## Task item
Down to the last line, print the data that follows exactly, without its pictures.

[Stored data entries]
______________________________
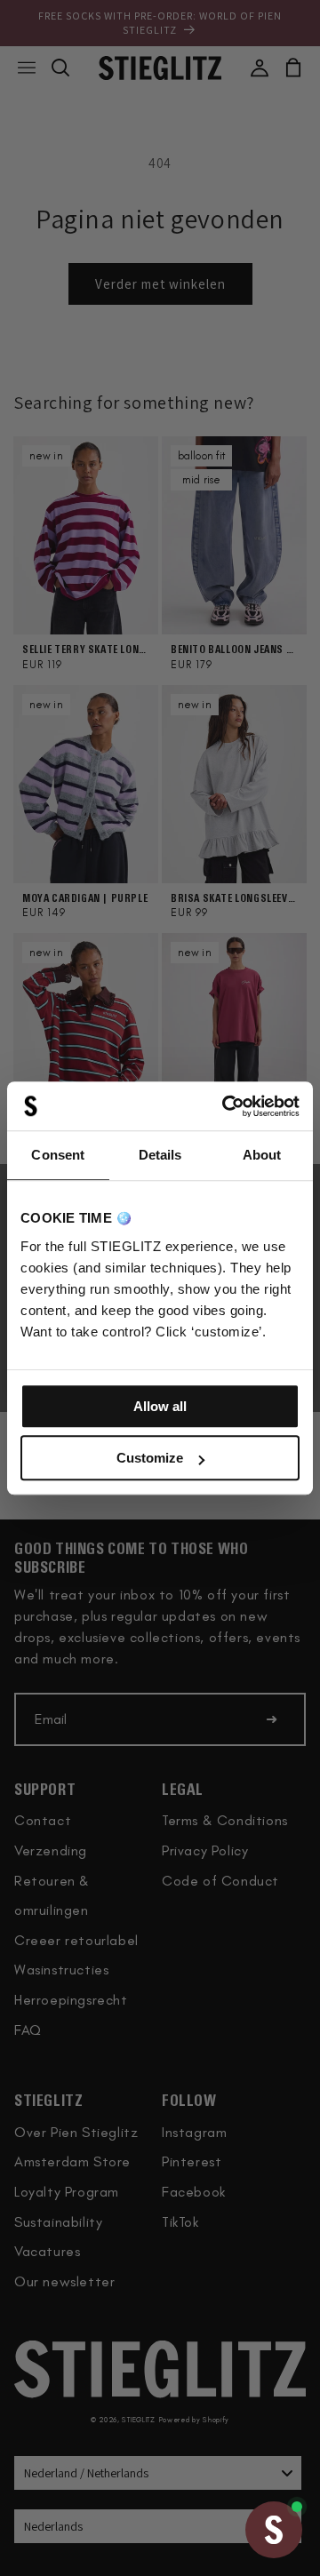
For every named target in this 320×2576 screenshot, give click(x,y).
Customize (149, 1457)
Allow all (160, 1406)
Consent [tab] (57, 1154)
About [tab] (262, 1154)
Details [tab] (160, 1154)
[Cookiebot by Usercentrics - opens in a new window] (226, 1106)
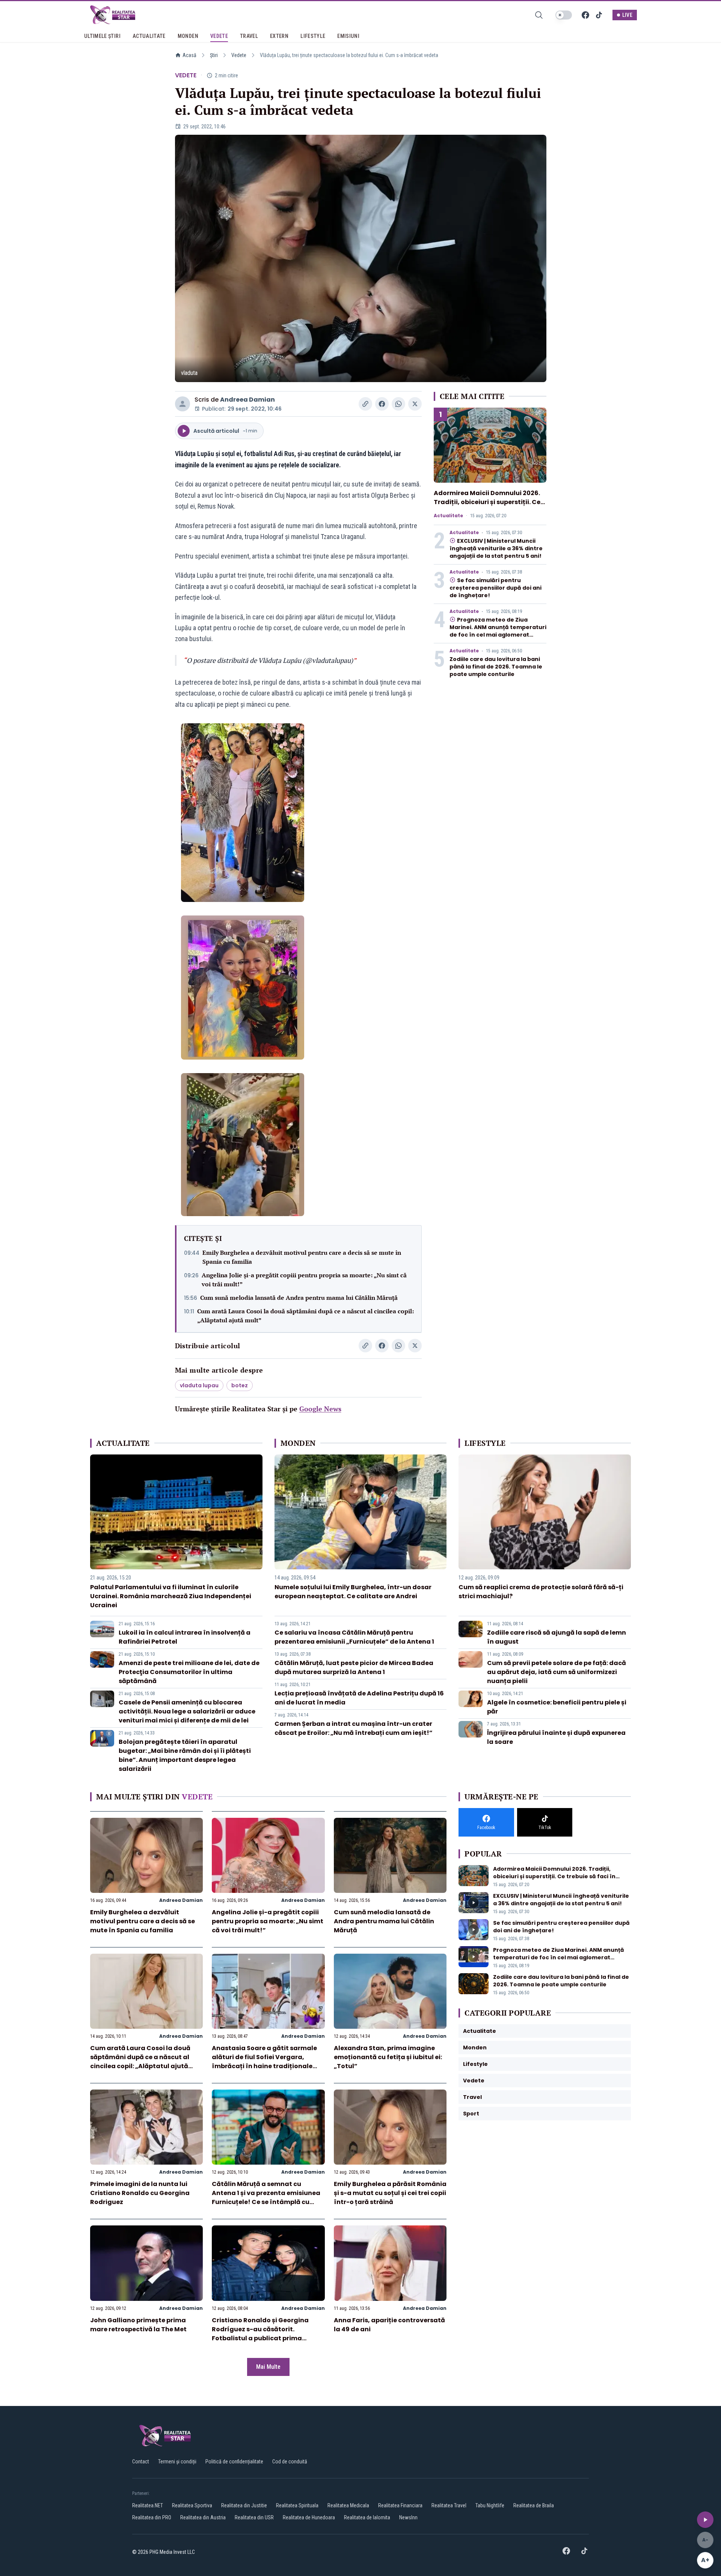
______________________________
## Exercise output
For every named target in this 320×2576 screenshot, give click(x,y).
Customize (149, 1457)
Allow all (160, 1406)
Consent [tab] (57, 1154)
About [tab] (262, 1154)
Details [tab] (160, 1154)
[Cookiebot by Usercentrics - opens in a new window] (226, 1106)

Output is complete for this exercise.